On the other hand, in the above-described conventional brazing method, since the flux is applied to the joining target portion and the brazing material is placed thereon, the brazing material is joined by melting through the heating, so that the work process is complicated, It is difficult to apply a proper amount of flux to a desired site by flowing down the flux of the metal from the surface of the metal member.

In the patent No. 297605 developed by this cause, the chloride-based powder or the fluoride-based powder is uniformly mixed into the aluminum alloy powder, the powder is cast into a molding container, powder is forged and formed into a billet, and then preheated at a temperature of about 500 ° C And the brazing material and the flux are integrated to provide a molded brazing material.
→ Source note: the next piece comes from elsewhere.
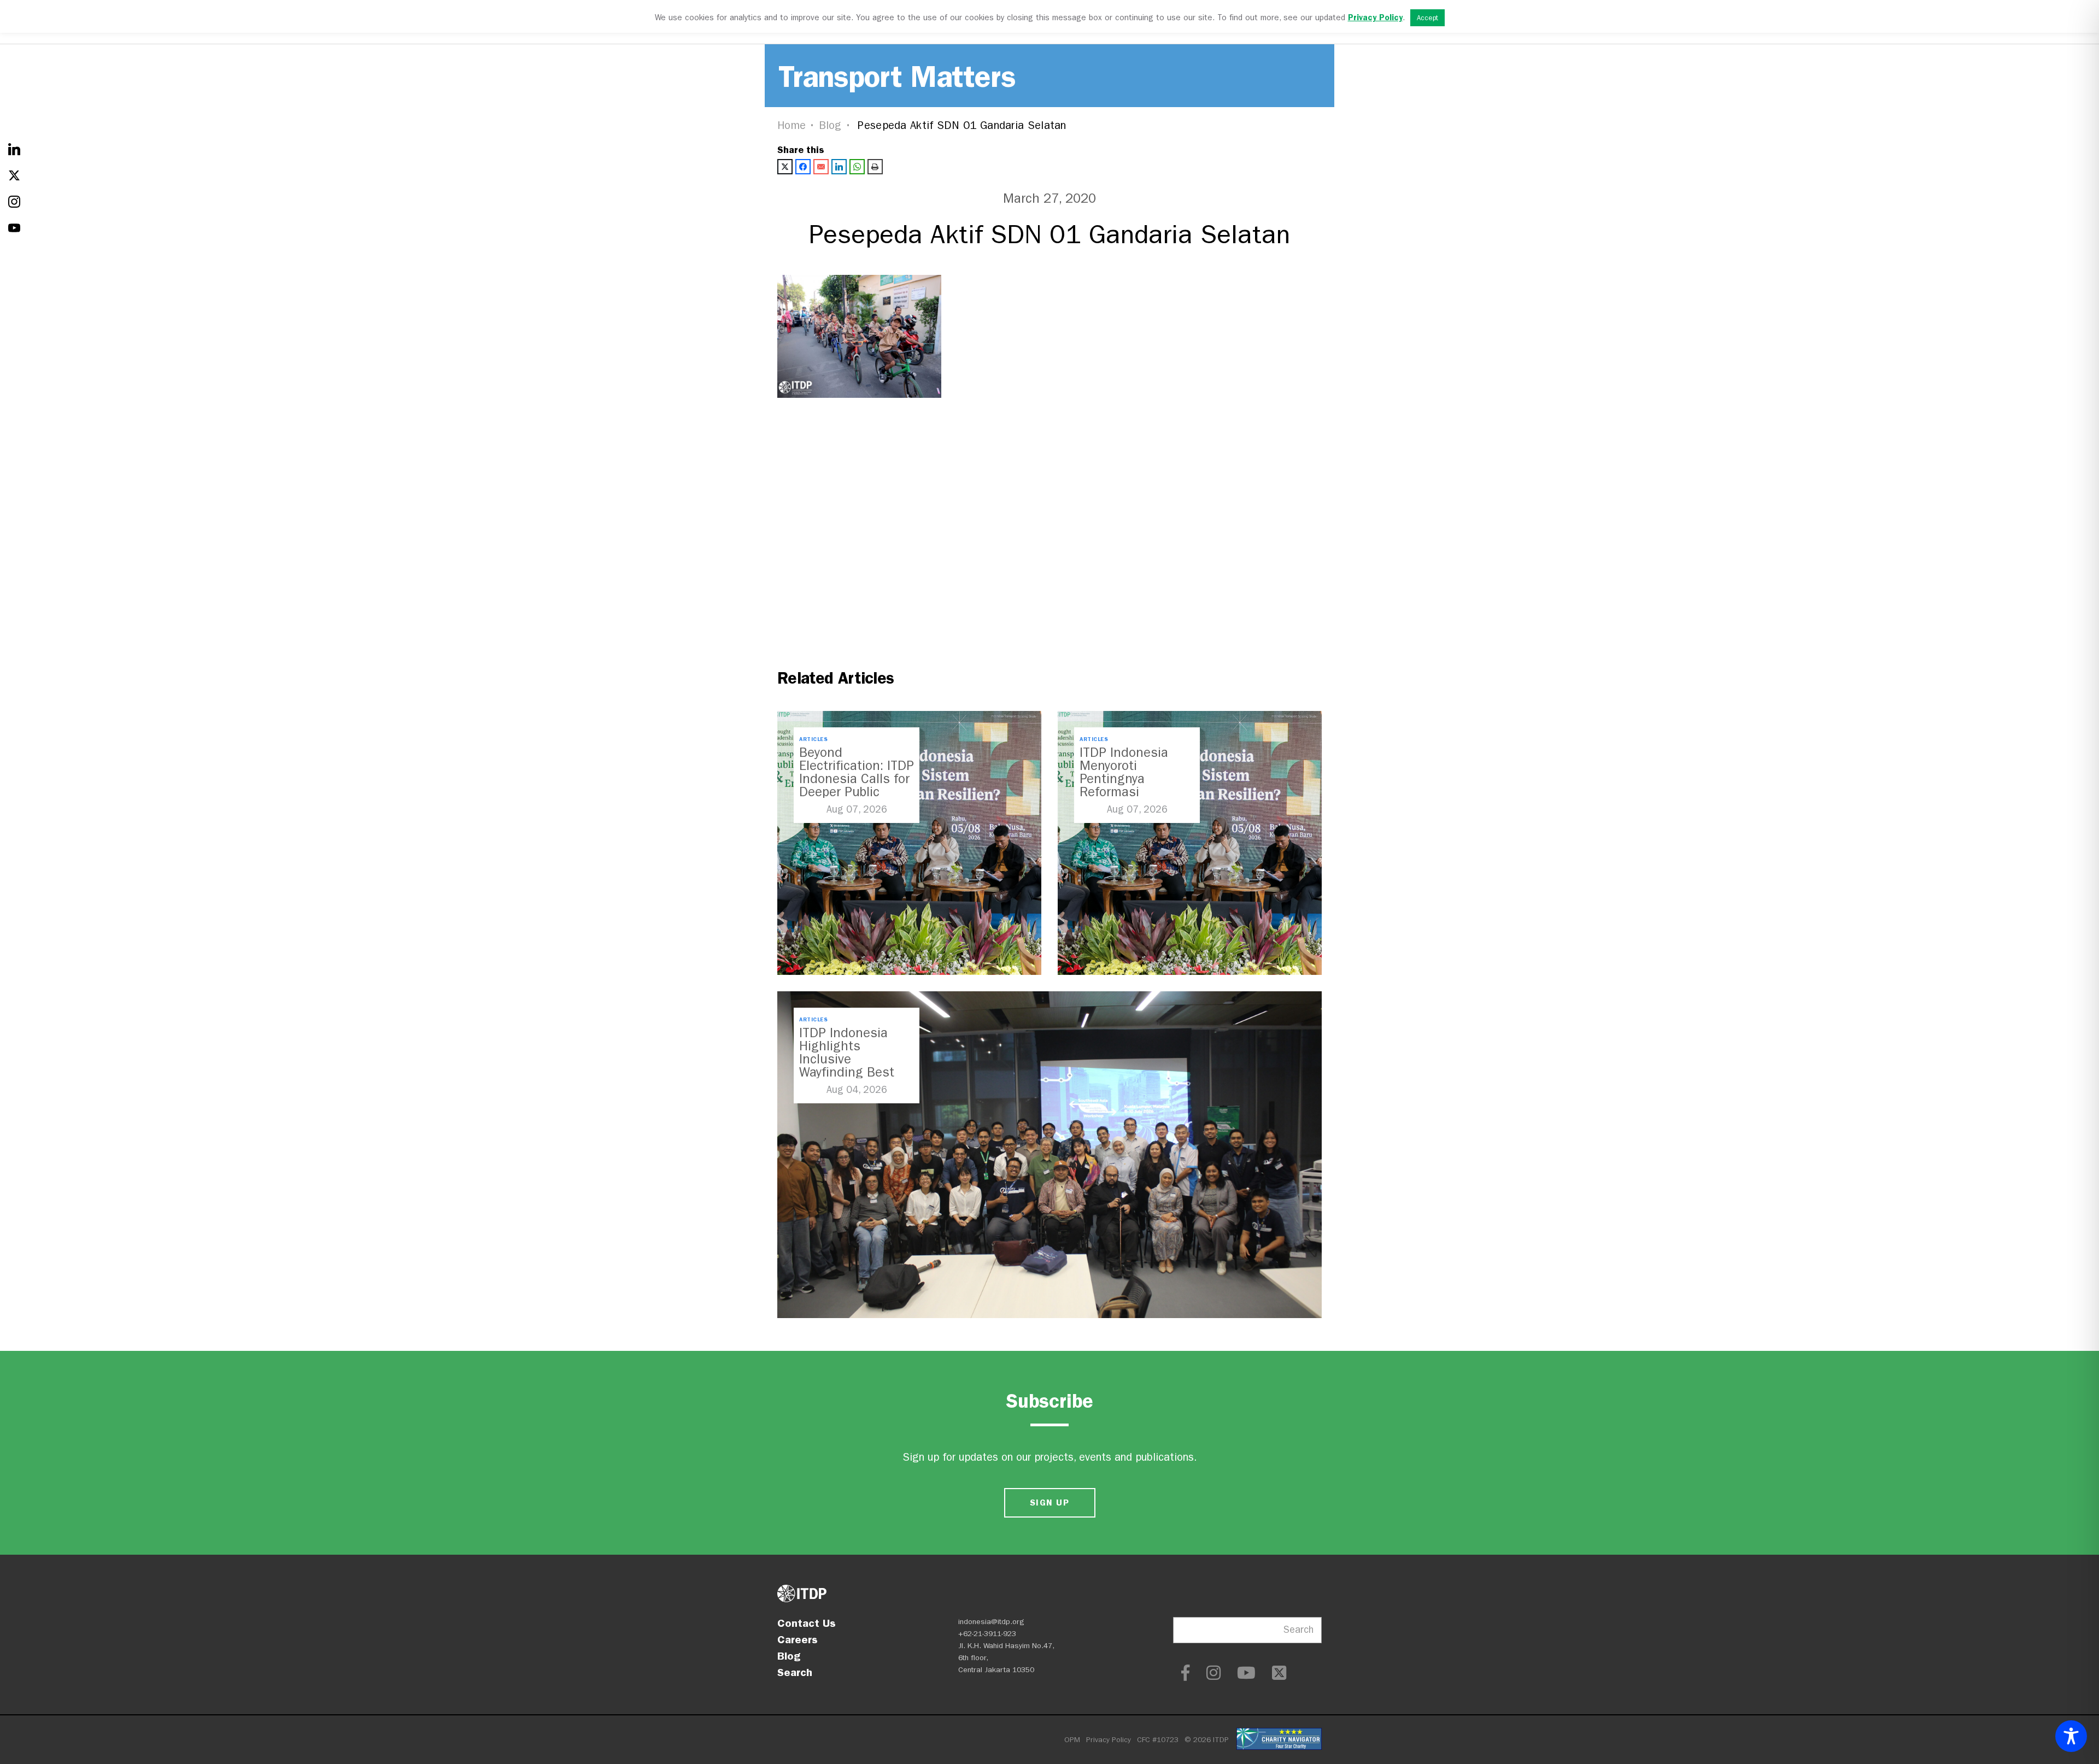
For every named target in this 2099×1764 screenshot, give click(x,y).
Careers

The above-mentioned patent disadvantages the conventional flux coating type brazing joint because the bonding is performed only by heating the brazing material formed in a three-dimensional shape by integrating the flux and the brazing material on the metal member to be bonded. .

On the other hand, although the above-mentioned patent has the above-mentioned advantages in terms of the work process, it is pointed out that the brazing temperature as the quality characteristic required in the brazing joint is about 600 ° C, which is not economical in terms of relatively high point.

Therefore, in order to improve the relatively high brazing temperature which is a disadvantage of the above-mentioned Japanese Patent No. 297605, the present invention uses a brazing alloy of Al + Zn or Al + Zn + Si alloy containing Zn having a low melting point, (CsF), which is known to be low, and developed a brazing material in which the flux and the brazing alloy were integrated. This was registered as a patent No. 509587.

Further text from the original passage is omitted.